See also: Travel Safety
Crime is relatively low by most European standards but not absent. Take normal precautions in bigger cities, crowded places and late at night and at quiet streets. Take a taxi instead of walking at those times.
Many roads in the country are narrow and winding, and there has been a recent increase in traffic density. Ireland is currently upgrading their roads, but due to financial constraints many potholes do not get mended in a timely manner.
National Police Service – An Garda Síochána
The police force in the Republic of Ireland are called An Garda Síochána – more commonly referred to as “the Gardaí” or just simply “the Guards”. Members of the force can be identified on the street usually by the green florescent jackets they wear with the word “GARDA” written on the back and front.
The Gardaí in Dublin police an area known as The Dublin Metropolitan Region which incorporates the city and County of Dublin as well as small portions of adjacent counties – Kildare (to the west) and Wicklow (to the South).
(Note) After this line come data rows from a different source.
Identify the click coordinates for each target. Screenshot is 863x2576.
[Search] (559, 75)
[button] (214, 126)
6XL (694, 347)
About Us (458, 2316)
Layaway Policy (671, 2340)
The current headquarters of An Garda Síochána is located in the Phoenix Park – the largest municipal park in the World, to the west of Dublin City.
Public WiFi services are available in many cafes, bars, restaurants and hotels. They are also available on most Irish long-distance Intercity trains, some commuter trains and buses. Internet cafes are available in major urban areas, but are not as common as they once were, due to the growth of 3G data services and public WiFi. However, you will still find them in areas popular with tourists.
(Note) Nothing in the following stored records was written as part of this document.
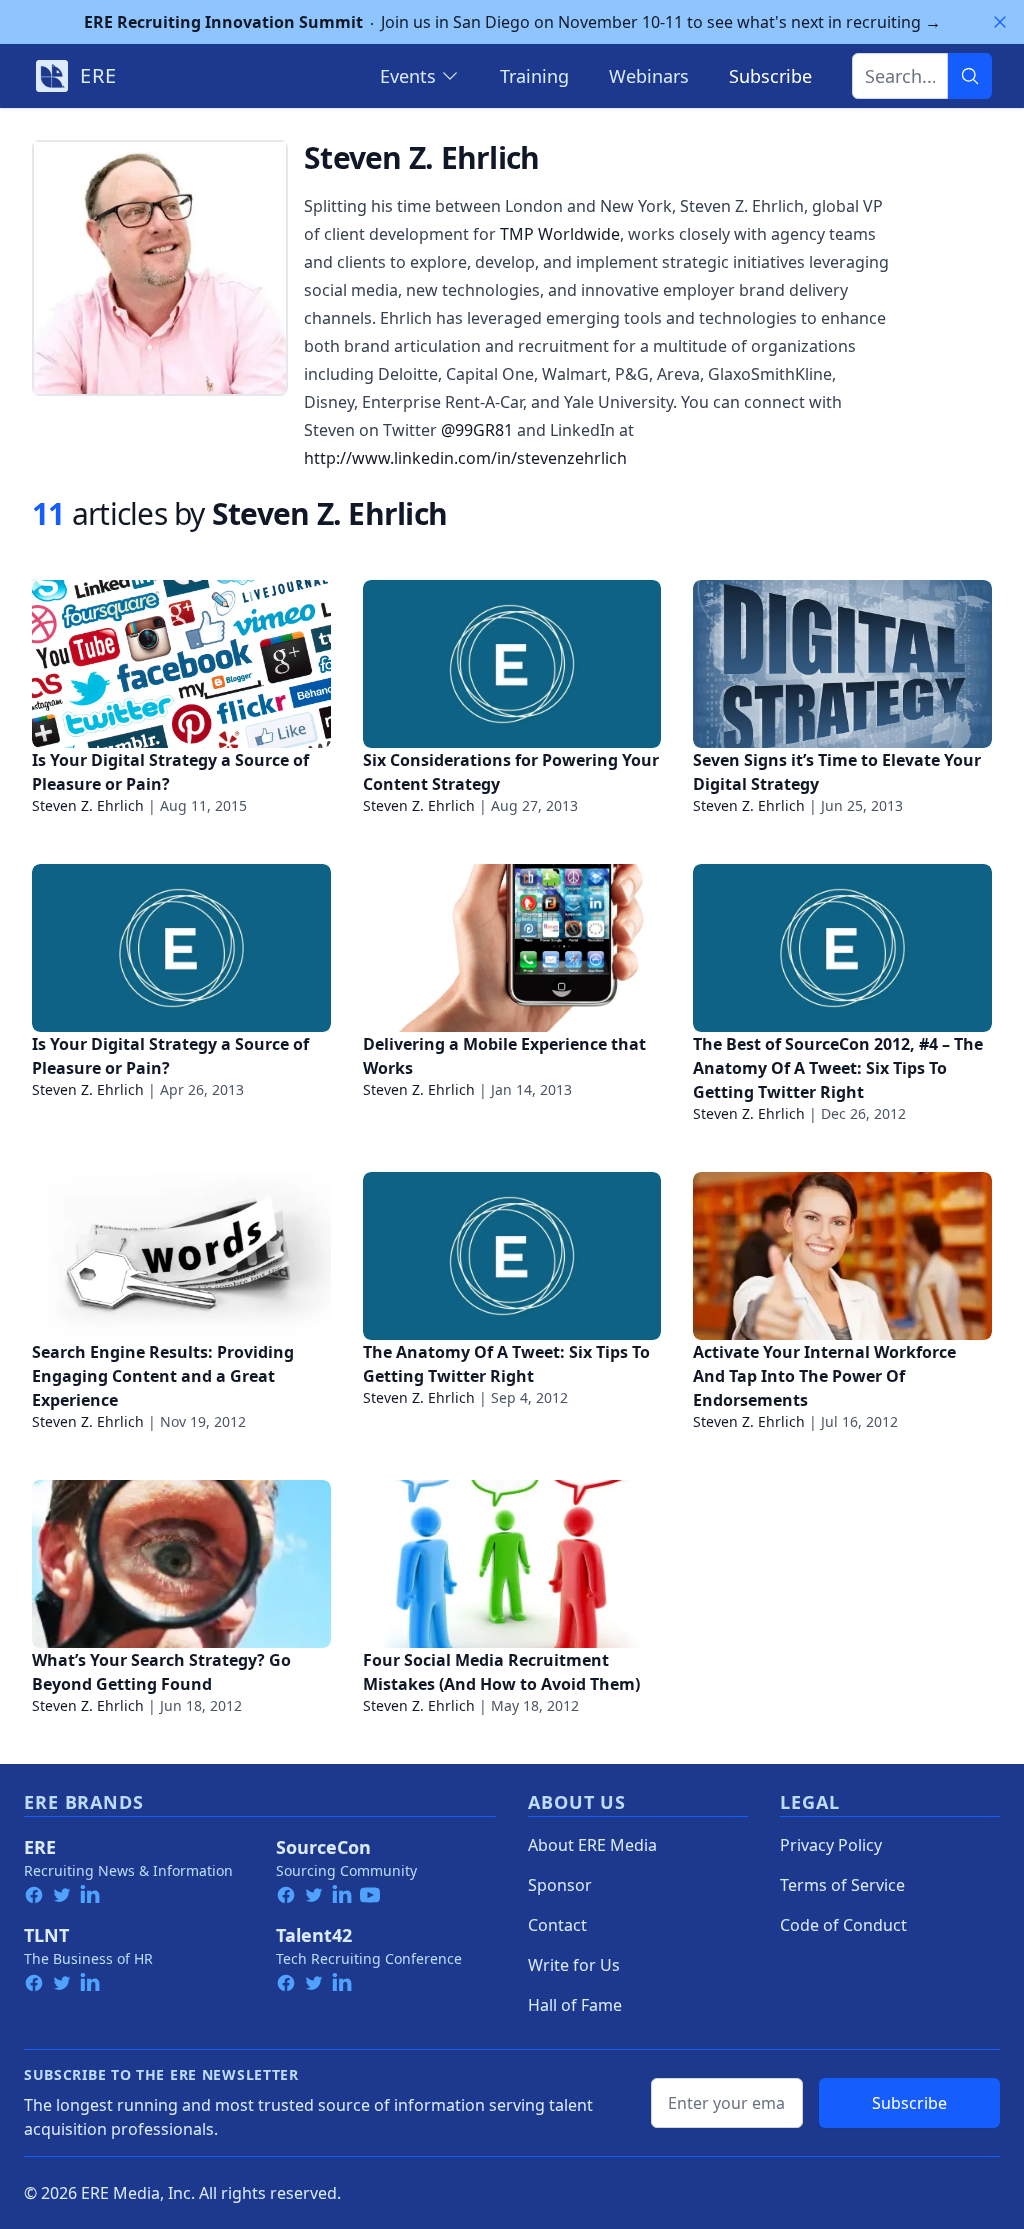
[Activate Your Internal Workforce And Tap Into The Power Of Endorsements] (842, 1256)
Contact (557, 1925)
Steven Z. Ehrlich (88, 805)
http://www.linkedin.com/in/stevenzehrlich (465, 458)
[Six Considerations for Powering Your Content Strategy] (512, 664)
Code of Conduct (843, 1925)
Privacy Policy (831, 1845)
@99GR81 (477, 430)
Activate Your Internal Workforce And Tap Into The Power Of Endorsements (824, 1376)
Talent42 (314, 1935)
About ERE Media (592, 1845)
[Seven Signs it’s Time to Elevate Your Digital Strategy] (842, 664)
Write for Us (574, 1965)
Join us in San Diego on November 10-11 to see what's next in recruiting (512, 22)
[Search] (970, 76)
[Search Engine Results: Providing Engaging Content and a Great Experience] (181, 1256)
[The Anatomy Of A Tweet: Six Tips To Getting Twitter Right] (512, 1256)
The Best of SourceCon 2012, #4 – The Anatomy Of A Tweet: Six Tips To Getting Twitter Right (838, 1068)
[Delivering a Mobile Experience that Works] (512, 948)
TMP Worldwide (560, 234)
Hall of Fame (575, 2005)
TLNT (46, 1935)
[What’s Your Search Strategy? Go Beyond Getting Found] (181, 1564)
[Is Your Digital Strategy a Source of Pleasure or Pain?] (181, 664)
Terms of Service (842, 1885)
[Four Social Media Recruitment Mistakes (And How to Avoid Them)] (512, 1564)
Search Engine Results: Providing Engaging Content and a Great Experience (163, 1376)
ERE (40, 1847)
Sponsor (560, 1885)
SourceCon (323, 1847)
See also: International Telephone Calls
There are currently four main mobile phone operators dominating the Irish market:
- Vodafone (prefix 087 – GSM900/1800 – 3G 2100)
- O2 (prefix 086 – GSM900/1800 – 3G 2100)
- eir (prefix 085 – GSM900/1800)
- Three (prefix 083 – GSM900/1800 – 3G 2100)
Most European phones and operators will allow you to roam on Irish networks, however you should ensure before arrival that your phone can operate on the GSM900/1800 network and that your service provider has set you up to allow roaming. This is especially true for visitors from outside the Eurozone. You can also buy a cheap prepay SIM card if you have an unlocked handset. This can be considerably cheaper as it means that you will be assigned an Irish number which you can be called at during your trip and your outgoing calls are charged at normal Irish mobile rates.
Pay phones are fairly widely available (but becoming less so) and most take euro coins, prepaid calling cards and major credit cards.
The police service (An Garda Síochána) and fire services can be contacted by dialling 999 or 112 on any phone or mobile phone throughout the country.
An Post is the national postal service provider. They’re generally open Monday to Friday, between 9:00am to 5:30pm or 6:00pm, and smaller post offices would also impose lunch-time closure. Half-day service is available on Saturday, from 9:00am to 1:00pm. The General Post Office (GPO) on O’Connell Street in Dublin is the main post office in Dublin, and it is open Monday to Saturday, from 8:00am to 8:00pm. The post offices are closed on Sunday and Bank Holiday. If you want to use private courier services for sending packages you can also use companies like DHL, UPS or TNT.
Ireland does not currently have a nationwide postal code system and in Dublin, certain areas have postal areas, given as Dublin XX with XX being numbers 1 to 24. Areas to the northside of Dublin have odd numbers, while areas to the southside of Dublin have even numbers (except the official residence of the President of Ireland – Áras an Uachtaráin – which is designated Dublin 8 despite being located in Phoenix Park on the northside).